Enfin, il haussa la voix et parla ainsi : « Seigneur et émir, je rends grâce à Dieu tout-puissant ! J’ai eu l’honneur d’être présenté aux rois de plusieurs peuples dont j’ai immortalisé les exploits dans mes ouvrages historiques ; j’ai vu tel et tel prince d’entre les Arabes, j’ai été à la cour de tel et tel sultan, j’ai visité les pays de l’Orient et de l’Occident, je me suis entretenu avec chaque émir et officier qui y gouvernait, et, grâce à Dieu ! je viens de vivre assez longtemps pour voir celui qui est le véritable roi, le seul qui sache gouverner. Si les mets qu’on sert chez d’autres princes ont la propriété de garantir [de leur colère] celui qui en mange, les mets que tu fais servir ont, de plus, celle d’ennoblir le convive et de le rendre fier. » Timour fut charmé de ces paroles, et, se tournant vers l’orateur, il négligea toutes les autres personnes pour s’entretenir avec lui. Il lui demanda les noms des rois de l’Occident, leur histoire et celle de leurs dynasties, et il entendit avec le plus vif plaisir le récit que lui en fit Ibn-Khaldoun.[1] »

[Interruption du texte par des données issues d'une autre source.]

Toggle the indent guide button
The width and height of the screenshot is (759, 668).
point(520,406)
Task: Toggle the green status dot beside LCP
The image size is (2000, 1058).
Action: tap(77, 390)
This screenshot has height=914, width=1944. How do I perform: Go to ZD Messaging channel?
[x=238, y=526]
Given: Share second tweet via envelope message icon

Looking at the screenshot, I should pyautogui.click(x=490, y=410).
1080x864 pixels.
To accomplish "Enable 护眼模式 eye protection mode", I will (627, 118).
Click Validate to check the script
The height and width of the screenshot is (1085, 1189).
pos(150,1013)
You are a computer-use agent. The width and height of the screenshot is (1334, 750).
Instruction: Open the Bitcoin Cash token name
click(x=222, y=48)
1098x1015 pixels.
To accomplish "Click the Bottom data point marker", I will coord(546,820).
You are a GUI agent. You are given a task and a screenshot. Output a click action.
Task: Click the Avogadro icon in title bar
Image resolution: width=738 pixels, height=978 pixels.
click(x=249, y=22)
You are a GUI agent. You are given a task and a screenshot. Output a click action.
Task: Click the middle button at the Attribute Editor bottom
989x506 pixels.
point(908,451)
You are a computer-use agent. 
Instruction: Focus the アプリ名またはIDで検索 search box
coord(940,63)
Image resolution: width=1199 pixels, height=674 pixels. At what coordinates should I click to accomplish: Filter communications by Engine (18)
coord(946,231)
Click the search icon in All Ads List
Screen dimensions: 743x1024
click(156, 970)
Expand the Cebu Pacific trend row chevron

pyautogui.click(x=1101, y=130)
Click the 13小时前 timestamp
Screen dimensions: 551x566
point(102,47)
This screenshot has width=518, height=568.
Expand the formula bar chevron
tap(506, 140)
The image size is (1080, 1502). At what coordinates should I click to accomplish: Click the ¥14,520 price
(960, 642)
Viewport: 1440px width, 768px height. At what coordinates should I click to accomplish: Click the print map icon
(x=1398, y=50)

« Ouéli-ed-dîn-Abd-er-Rahman-Ibn-Khaldoun le malékite, grand cadi d’Egypte et auteur d’un ouvrage historique, dressé sur un plan entièrement original, était (à ce que j’ai entendu dire par une personne qui l’avait vu et s’était entretenue avec lui) un homme d’une grande habileté dans les affaires, et un littérateur de premier ordre. Quant à moi, je n’ai jamais eu l’occasion de le voir. Il vint en Syrie avec les troupes de l’islamisme [l’armée égyptienne], et, lors de leur retraite, il tomba entre les mains de Timour. Dans un de leurs entretiens, l’affabilité de Timour l’ayant mis à son aise, il lui tint ce discours : « Seigneur et émir ! je te prie en grâce, qu’il me soit permis de baiser cette main qui doit subjuguer le monde ! » Une autre fois, ayant récité à ce prince une portion de l’histoire des rois de l’Occident, celui-ci, qui prenait un grand plaisir à lire et à entendre lire des ouvrages historiques, en témoigna une vive satisfaction et exprima le désir de l’emmener avec lui. A cette invitation Ibn-Khaldoun fit la

  1. Dans cet endroit et dans le paragraphe suivant, le traducteur s’est attaché à rendre les idées plutôt que les paroles d’Ibn-Arabchah.